## [TASK STATEMENT]
Extend the text on human trafficking below, starting right after its final sentence.

While human trafficking takes place in all parts of the world, certain circumstances are more likely to give rise to trafficking. Customarily, trafficking networks target impoverished communities by exploiting their vulnerabilities: need for money, desire for a better future for the children, and, especially in the case of isolated communities, naiveté about the outside world and the practice of trafficking. Reports of the United Nations Office on Drugs and Crimes show that most of the cases follow the same pattern: victims are recruited in the country of origin, transferred and then exploited in the country of destination, usually for the purpose of prostitution, forced labour and domestic servitude.

UN Special Rapporteur on trafficking in persons visits a detention center for migrants during a country visit to Italy. (Credit: Austin Haeberle)

According to a report of the UN Special Rapporteur on trafficking in persons, especially women and children, human trafficking is also a prevalent characteristic of modern conflict.[13] Given that conflict increases impunity, it enables criminal networks to operate more easily. Additionally, the pressure to flee from conflict leads people to take exorbitant risks. The dearth of access to legal migration alternatives forces many people to use the services of illegal facilitators, which increases their risk of exploitation. In fact, internally displaced persons are highly vulnerable because they often lack legal documentation, regular access to labour markets, and have limited access to education, thus traffickers offer them what seems like a lifesaving bridge to employment and safety. Living in desperate circumstances, refugees and IDPs often feel they have no choice other than to accept the exploitative arrangements of traffickers such as organ removal.[14]

Trafficking of women and girls for sexual exploitation during conflict is shockingly common. Frequently, this includes the targeted abduction of women of ethnic minorities. ISIL, for example, forced Syrian women into marriages with its fighters and abducted thousands of Yezidi women and girls from Iraq taking them to Syria where they were forcibly married and subjected to systematic rape, forced prostitution and forced pregnancy. Refugees from the Syrian conflict are also reported to be quite vulnerable to trafficking in neighbouring countries, particularly in Jordan, Lebanon, and Turkey.[15] Syrian refugee children and women are increasingly reduced to street begging in those countries, which further increases their vulnerability to forced labour and sex trafficking.[16]

COMBATTING HUMAN TRAFFICKING

International Legal Framework

Given the widespread nature of human trafficking, and the proliferation of conflicts that increase vulnerability to trafficking, what can be done to tackle this pervasive problem?

A number of widely ratified international instruments provide the framework for addressing human trafficking. States that are parties to the following instruments are obliged to prohibit trafficking and protect the victims of trafficking:

  1. Palermo Protocol (2000)
  2. International Labour Organization (ILO) Convention No. 105 on the Abolition of Forced Labour (1957)
  3. ILO Convention No. 29 on Forced or Compulsory Labour (1930), and its 2014 Protocol (June 2014)
  4. ILO Convention No. 182 on the Worst Forms of Child Labour (1999)
  5. Convention on the Rights of the Child (1989), and its Optional Protocol on the Sale of Children, Child Prostitution, and Child Pornography (2000)

Regional instruments such as the Convention on Action against Trafficking in Human Beings (2005) in Europe and the Convention against Trafficking in Persons, Especially Women and Children (2015) in Southeast Asia have also been significant in strengthening the protection afforded to victims of trafficking in those regions.

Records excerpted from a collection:
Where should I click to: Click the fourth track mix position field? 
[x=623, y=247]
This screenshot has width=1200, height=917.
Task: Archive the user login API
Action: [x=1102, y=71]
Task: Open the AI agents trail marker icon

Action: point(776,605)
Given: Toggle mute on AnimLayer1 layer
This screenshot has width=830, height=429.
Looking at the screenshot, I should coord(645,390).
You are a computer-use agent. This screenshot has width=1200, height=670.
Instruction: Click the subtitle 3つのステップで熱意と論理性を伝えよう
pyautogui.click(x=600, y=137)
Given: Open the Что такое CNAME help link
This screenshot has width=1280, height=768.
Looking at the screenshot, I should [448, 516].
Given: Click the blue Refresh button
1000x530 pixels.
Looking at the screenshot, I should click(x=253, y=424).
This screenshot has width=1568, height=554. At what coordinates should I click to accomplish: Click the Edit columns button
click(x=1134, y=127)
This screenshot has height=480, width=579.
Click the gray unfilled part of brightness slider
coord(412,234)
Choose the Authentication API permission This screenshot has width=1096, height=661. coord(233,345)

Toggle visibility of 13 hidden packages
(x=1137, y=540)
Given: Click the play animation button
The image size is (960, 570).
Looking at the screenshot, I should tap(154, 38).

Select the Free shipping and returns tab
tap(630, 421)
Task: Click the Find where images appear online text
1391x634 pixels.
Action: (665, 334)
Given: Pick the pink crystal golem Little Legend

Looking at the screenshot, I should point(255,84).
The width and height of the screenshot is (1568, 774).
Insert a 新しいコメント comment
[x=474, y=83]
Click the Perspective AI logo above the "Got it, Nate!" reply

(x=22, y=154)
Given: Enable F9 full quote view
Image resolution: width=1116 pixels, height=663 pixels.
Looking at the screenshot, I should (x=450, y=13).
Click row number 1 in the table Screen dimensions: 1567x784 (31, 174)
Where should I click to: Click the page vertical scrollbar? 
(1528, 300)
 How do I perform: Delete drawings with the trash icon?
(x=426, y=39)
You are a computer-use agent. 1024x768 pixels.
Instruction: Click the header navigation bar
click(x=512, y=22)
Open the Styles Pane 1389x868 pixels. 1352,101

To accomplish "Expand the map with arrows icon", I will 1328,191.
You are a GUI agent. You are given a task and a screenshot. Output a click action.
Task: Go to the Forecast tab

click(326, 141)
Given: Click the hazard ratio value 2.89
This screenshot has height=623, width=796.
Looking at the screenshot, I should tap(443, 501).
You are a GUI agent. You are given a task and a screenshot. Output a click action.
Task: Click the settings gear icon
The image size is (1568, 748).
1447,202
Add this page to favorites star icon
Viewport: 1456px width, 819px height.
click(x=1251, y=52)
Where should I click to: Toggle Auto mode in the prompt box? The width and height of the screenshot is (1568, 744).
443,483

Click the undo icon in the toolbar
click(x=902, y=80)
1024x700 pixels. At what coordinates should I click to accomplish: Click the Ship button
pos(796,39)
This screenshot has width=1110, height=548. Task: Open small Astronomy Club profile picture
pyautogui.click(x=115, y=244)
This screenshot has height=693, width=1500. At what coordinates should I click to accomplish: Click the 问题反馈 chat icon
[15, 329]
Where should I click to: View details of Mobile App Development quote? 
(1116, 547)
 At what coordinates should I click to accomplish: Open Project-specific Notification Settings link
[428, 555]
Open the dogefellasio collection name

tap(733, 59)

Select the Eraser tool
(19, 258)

## [ANSWER TO THE PROBLEM]
In addition to these legal obligations, the 2030 Agenda for Sustainable Development, adopted unanimously by the UN General Assembly in September 2015,[17] renewed political commitment to combat human trafficking and protect victims. Target 8.7 of the Sustainable Development Goals (SDGs) calls for an end to all forms of forced labour, human trafficking, modern day slavery, and child labour by 2025. Two additional targets also address human trafficking: Target 5.2 seeks to eliminate “all forms of violence against all women and girls…, including trafficking and sexual and other types of exploitation,” and target 16.2 aims to stop “abuse, exploitation, trafficking and all forms of violence against and torture of children.”

Key Sustainable Development Goals for Combatting Human Trafficking

Progress toward multiple goals is essential to a strengthened, comprehensive approach to combatting trafficking in persons, especially by reducing the vulnerabilities that increase the risk of trafficking. For example, the SDGs contain targets in the areas of poverty eradication (Goal 1), gender equality and women’s empowerment (Goal 5), promoting full and productive employment and decent work (Goal 8), reducing inequality within and among countries (Goal 10), and providing access to justice for all and building effective, accountable and inclusive institutions (Goal 16). Target 10.7, which seeks to facilitate safe, orderly, regular and responsible migration, is also critical. It recognizes that realizing the benefits and full potential of migration, while addressing risks such as human trafficking, requires well-managed and well-governed approaches to migration and human mobility. [18]

In a 2019 report on progress toward achievement of the SDGs, the UN Secretary-General noted an overall increase in the detection of victims. This could represent the positive outcome of improved efforts by authorities to identify victims. Unfortunately, it might also be the result of an increase in the problem of human trafficking.[19]

National Legal Frameworks

Article 5 of the Palermo Protocol requires that trafficking in persons be criminalized in national legislation. In addition to the criminalization of trafficking itself, the Protocol also requires criminalization of the following related activities, as described on the UNODC website:

  • Attempts to commit a trafficking offence
  • Participation as an accomplice in such an offence
  • Organizing or directing others to commit trafficking.[20]

National legislation should closely mirror the approach used by the Palermo Protocol and other international instruments. Critically, it should incorporate the broad definition of trafficking contained in the Protocol. The legislative definition should be flexible in order that the legislative framework can be responsive to the many inter-related aspects of human trafficking:

  • Occurs both across borders and within a country (not just cross-border)
  • Includes a range of exploitative purposes (not just sexual exploitation)
  • Victimizes children, women and men (not just women or adults)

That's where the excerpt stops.